Comparative analysis of two 3D integration implementations of a SAR processor

When designing 3DICs there are five major issues that differ from 2D that must receive special attention: power delivery, thermal density, design for test, clock tree design and floorplanning. Power delivery in 3D must receive special attention as 3D designs have larger supply currents flowing through the package power delivery pins, along with a longer power delivery path than in comparable 2D system. Thermal density is an issue as 3D integrated chips will have more heat density and less capacity to remove heat than a comparable 2D chip. 3D clock tree distribution is much more difficult than in 2D because the most commonly used methodologies and design tools are geared towards 2D designs and process variation between the different tiers makes it harder to keep skew, jitter and power consumption down. Design for test is harder in 3D because 3D vias provide another point of failure and post fabrication repairs such as focused ion beam are more difficult to perform in 3D. Finally, floorplanning is drastically different in 3D than in 2D, and the four aforementioned issues must all be taken into account during 3D floorplanning.
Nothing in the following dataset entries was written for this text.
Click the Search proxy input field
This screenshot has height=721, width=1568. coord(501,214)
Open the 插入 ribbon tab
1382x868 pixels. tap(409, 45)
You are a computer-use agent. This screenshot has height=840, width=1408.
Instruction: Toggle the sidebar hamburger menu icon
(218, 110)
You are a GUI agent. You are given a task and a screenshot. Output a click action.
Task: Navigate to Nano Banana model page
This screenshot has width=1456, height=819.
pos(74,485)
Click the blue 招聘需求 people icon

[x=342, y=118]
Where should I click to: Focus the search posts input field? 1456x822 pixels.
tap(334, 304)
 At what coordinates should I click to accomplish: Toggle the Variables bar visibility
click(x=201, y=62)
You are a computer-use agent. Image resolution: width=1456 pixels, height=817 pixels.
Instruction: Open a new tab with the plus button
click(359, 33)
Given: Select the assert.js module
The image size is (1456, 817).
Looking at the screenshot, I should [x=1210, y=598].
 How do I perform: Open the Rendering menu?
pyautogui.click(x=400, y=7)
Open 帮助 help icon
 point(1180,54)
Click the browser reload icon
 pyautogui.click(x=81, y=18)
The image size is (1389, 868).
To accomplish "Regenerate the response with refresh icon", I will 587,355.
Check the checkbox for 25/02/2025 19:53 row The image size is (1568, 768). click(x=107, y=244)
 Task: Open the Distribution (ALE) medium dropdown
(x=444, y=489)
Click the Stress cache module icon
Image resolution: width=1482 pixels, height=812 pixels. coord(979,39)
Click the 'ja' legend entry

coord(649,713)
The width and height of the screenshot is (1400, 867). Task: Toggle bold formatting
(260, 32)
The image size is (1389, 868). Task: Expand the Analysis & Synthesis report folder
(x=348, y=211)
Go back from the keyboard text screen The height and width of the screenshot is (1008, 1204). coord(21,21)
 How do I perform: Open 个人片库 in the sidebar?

In this paper, all five design issues are explored in the context of a high-resolution memory-on-logic synthetic aperture radar (SAR) processor. The SAR processor is chosen specifically as it requires a significant amount of memory bandwidth that is best met with the high I/O bandwidth afforded by a 3D process. The issues are examined in the context of two implementations for two different 3D integration processes. The first implementation was done in MIT Lincoln Laboratory´s 3D FDSOI 1.5 V three tier process and is currently in fabrication. The second design is currently in the design stage, and will be fabricated in two tiers of Chartered Semiconductor´s 130 nm process 3D integrated with two tiers of high bandwidth DRAM using Tezzaron Semiconductor´s vertical interconnection technology.